Herkunft und geschichtlicher Hintergrund:
Der Ursprung des Berger de Brie, auch unter dem Namen Briard bekannt, ist nicht ganz geklärt. Vermutlich entstand er während des Mittelalters aus Kreuzungen orientalischer, Schafe hütender Hunde mit örtlichen Hunden des französischen Flachlandes. Wahrscheinlich waren auch die Rassen Barbet und Picard beteiligt. Damals brauchte man große Hütehunde welche die Schafe schützen sowie auch hüten und treiben konnten und solch einer war der Briard. Nicht nur heute auch früher war dieser schöne Hund schon sehr beliebt und hatte große Fans. So verschenkte Karl der Große gern Briards an seine Freunde und Napoleon liebte diese Rasse so sehr das er sie auf alle seine Kriegsschauplätze mitnahm. Selbst Lafayette verlangte, das man ihm Briards auf seinen amerikanischen Besitz schickt und Thomas Jefferson importierte mehrere dieser Hunde für seine amerikanischen Farmer und schrieb seinen Namen auf die Liste der Bewunderer dieser Rasse.

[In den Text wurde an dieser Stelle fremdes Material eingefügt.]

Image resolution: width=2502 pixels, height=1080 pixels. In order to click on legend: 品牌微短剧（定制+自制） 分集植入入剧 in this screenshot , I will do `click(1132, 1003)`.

Auch der französische Schriftsteller M.de Buffon erwähnte den Briard unter der Bezeichnung "Chien de berger de Brie" 1758 in seinen Naturelles. Seinen jetzigen Namen bekam er allerdings erst 1863 auf der ersten Pariser Hundeausstellung, wo alle Typen der französischen Schäferhunde ihre heutigen Namen verliehen bekamen. Sein heute gültiger Rassestandard wurde allerdings erst 1896 festgelegt. Dazu muss man aber auch noch erwähnen das er zwar nach der Landschaft Brie benannte, aber in ganz Frankreich als Helfer der Schäfer verwendet wurde und auch heute noch wird. Im Ersten und Zweiten Weltkrieg wurde er wegen seiner guten Eigenschaften bei den Armeen sogar als Melde-, Patrouillen- und Sanitätshund eingesetzt und heute ist er nicht nur in Frankreich einer der beliebtesten Begleithunde.
Beschreibung:
Nun er besteht aus fünfunddreißig Kilo Haare und viel Liebe, hat einen fast raubtierhaften Gang, einen unbestechlichen Familiensinn und eine Intelligenz und Ausdauer die ihn zu fast allen Arbeiten befähigt. Man könnte auch sagen er ist ein kräftig gebauter, mittelgroßer, sehr muskulöser Hund, der zu 50% aus Fell und zu 50% aus Liebe besteht. Er hat große Augen mit einem sanften Blick. Die Ohren sind hoch angesetzt, kurz und haben üppig langes Fell. Der viereckige, nicht runde Fang endet in einer schwarzen Nasenkuppe. Der lange, kräftige Kopf hat einen ausgeprägten Stop und der starke Hals geht in einen geraden Rücken über. Die breite, tiefe Brust bietet ausreichend Platz für ein leistungsfähiges Herz und eine große Lunge. Seine Gliedmaßen sind gut bemuskelt du enden in starken, kräftigen Pfoten. Leider wird auch bei ihm im Standard noch auf die unnötigen und für das Tier eher hinderlichen doppelten Afterkrallen bestanden, die aber heute zum glück schon oft im Interesse der Gesundheit der Tiere je nach Region entfernt werden dürfen. Die lange Hakenrute ist sehr stark behaart. Das lange flexible, trockene Fell ähnelt dem einer Ziege. Diese Fell gibt es in 3 Farben, schwarz , weizenfarben und etwas seltener auch in grau. Rüder werden ca. 62 bis 68 cm und Hündinnen 56 bis 64 cm hoch und alle sollten nicht mehr als ca. 34 kg wiegen.
Wesen des Hundes:
Der Briard ist ein rustikaler, lebhafter und aufgeweckter Charakter. Er mag Kinder und ist der perfekte Beschützer seine Familie. Er ist furchtlos, ausdauernd, arbeitsfreudig und schreckt vor nichts zurück. Er hat ein besonders gutes Hörvermögen und den Ruf eines erstklassigen Verteidigers. Er gilt als schnell, wachsam, ausgeglichen und kinderlieb.
Pflegehinweise:
Ihr dickes, witterungsbeständiges Haarkleid und ihr kräftiger Körperbau ermöglicht es ihnen ständig draußen zu bleiben, es braucht daher aber viel Pflege. Wenn es nicht verfilzen soll, muss es regelmäßig intensiv gekämmt und gebürstet werden. Um seinen Bewegungsdrang auszuleben sollte man auch viel mit ihm Arbeiten und Laufen.
Besonderheiten:
Er ist ein Hund der vielseitig einsetzbar und immer voll bei der Sache ist. Er sollte immer eine Aufgabe haben und wenn es eine im Hundesport ist. Er taugt nicht als Wohnungshund und braucht viel Auslauf, frische Luft und eine gute Erziehung.